The first helper methods, performKey:, mimics how the browser handles a click on a button in a form. The form will be submitted with the button’s name. Here we select the form and button out of the DOM tree. We set the new URL of the client to the action URL of the form. Then we prepare the payload, an application/x-www-form-urlencoded entity, with the button’s name as key. Finally we submit by doing a POST.

The second helper method, display, selects the display input element out of the DOM tree and returns its value.

Modern web applications try to avoid full page refreshes because, even though current browsers and networks are quite fast, these are often perceived as slow. The solution is to use JavaScript code to manipulate the page ‘in place’ for an almost native feeling UI. Although explaining the details would lead too far, it requires only one change to implement a JQuery based AJAX calculator.

renderKey: each on: html
html button
id: each key;
(html jQuery ajax
script: [ :s |
calculator perform: each key.
s << ((s jQuery id: #display)
value: calculator displayString) ]);
with: each value first

We subclass our web component and overwrite renderKey:on: and replace the callback by an onClick JavaScript handler that gets generated by a DSL making use of jQuery. There is still interaction with the server, but only the contents of the display gets updated, not the whole page.

This concludes the tutorial. I hope you found it interesting. There is much more to learn and discover about Pharo. I can promise you that doing so will change your perspective on software.

I thank Hein Saris, Stéphane Ducasse and Johan Fabry for proofreading early drafts of this article and for providing feedback — Sven Van Caekenberghe, June 2014.

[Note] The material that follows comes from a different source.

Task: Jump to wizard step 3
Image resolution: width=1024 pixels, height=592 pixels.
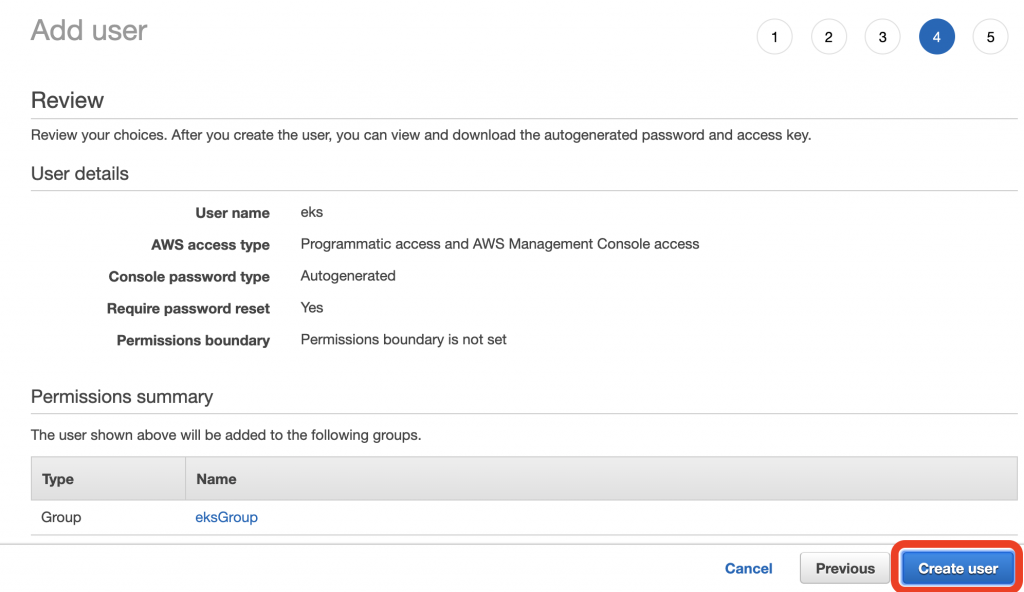Action: [x=882, y=37]
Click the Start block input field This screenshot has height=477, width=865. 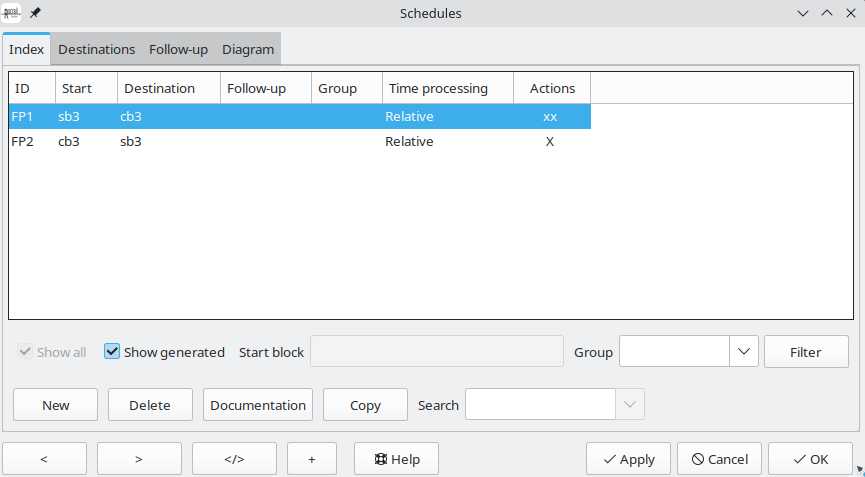click(x=437, y=352)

Appendix: Getting the code

There are several ways to get access to the source code of the HP-35 example described here. The code was written against Pharo 3. The Web UI code requires Seaside 3 and XML Support.

Prebuilt Image

There is a continuous integration (CI) job on the Pharo Contribution CI server that builds several image artefacts with all the code loaded. The relevant URL is Select one of the successful stable builds and download the archive. You will need a Pharo VM to run this image.

With the image open, type Shift-Enter followed by HP35. You will see a number of completions where you can select one of the main classes — a browser will open and you’re off.

Configuration Browser

If you first download Pharo 3, you can use a graphical tool to quickly install the base code, the Configuration Browser. Open this tool via World Menu > Tools > Configuration Browser. Find the HP35 project, select it and click the ‘Install Stable Version’ button.

To load the Web-UI part, execute the following script — this script can also be found in the class comment of the class ConfigurationOfHP35.

ConfigurationOfHP35 project stableVersion load: ‘Web-UI’

This second step will take several minutes because it loads a lot of code — you can avoid that by downloading a prebuilt image.

Gofer and Metacello

There is also a simple Pharo script that you can execute to load the base code.

Gofer it
smalltalkhubUser: ‘SvenVanCaekenberghe’ project: ‘HP35';

The second step, loading the Web-UI part, can be done like above.


If you know what you are doing, you can download the code directly from its repository,!/~SvenVanCaekenberghe/HP35/. There are two packages:

The first one contains the base code with the Spec UI, the second one contains the Web UI — it thus requires Seaside 3 and XML Support, as mentioned before.